Why We Read

We see new places and meet new people in books. We explore new ideas and examine our own ideas. Hopefully, we learn, change and grow through reading. Read at your own speed. Enjoy the reading experience!

Aug 29, 2013

I am reading Infatuations by Javier Marias 400 pages published by Penguin Exports.  Maria Dolz, a well-educated professional woman who works as an acquisitions editor for a publishing house, is single, and becomes involved involuntarily in the lives of the family whose father is brutally murdered on the street. Javier Marias is highly esteemed as a major world writer, a candidate for the Nobel Prize. His prose is intricate and his narrative style is complex; at times during the first one hundred pages, I almost put the book down.
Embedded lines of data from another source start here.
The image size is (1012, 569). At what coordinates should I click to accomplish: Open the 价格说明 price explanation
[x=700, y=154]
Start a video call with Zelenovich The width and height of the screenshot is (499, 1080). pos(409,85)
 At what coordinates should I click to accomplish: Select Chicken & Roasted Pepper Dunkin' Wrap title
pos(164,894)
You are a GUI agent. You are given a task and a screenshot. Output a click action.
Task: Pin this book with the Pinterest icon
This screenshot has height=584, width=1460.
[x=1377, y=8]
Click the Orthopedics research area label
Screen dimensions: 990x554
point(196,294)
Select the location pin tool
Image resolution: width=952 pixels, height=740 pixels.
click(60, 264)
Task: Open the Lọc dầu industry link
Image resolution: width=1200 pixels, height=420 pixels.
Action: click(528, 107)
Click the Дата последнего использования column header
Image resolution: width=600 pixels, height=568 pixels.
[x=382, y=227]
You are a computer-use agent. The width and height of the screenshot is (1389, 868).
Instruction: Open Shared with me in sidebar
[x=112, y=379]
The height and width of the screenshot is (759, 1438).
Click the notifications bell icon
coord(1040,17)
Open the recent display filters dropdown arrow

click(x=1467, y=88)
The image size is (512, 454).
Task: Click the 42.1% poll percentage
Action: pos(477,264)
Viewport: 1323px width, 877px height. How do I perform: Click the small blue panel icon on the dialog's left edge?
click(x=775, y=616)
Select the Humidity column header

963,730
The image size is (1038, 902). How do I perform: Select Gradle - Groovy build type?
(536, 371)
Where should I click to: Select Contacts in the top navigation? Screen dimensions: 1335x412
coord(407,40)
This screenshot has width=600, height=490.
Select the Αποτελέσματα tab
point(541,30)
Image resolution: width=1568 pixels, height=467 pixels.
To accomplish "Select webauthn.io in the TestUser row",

The long passages (sentences with many relative clauses spreading across nearly a whole page or more, allusions to literary works (Shakespeare's Macbeth, Balzac's Colonel Chabert, Dumas's Three Musketeers is dedicated over over twenty pages) that become intertwined with Maria's own narrative, but also force the reader to recognize that there is more to this story than might seem on the surface and frequent interruptions. The meandering has driven me to skip pages but then I settle down again because the story itself is fascinating. The sentences are perfectly structured and it is a fascinating study of a human mind but I am left with the feeling that Mo Yan tells a better story or at the very least, I feel the story is better.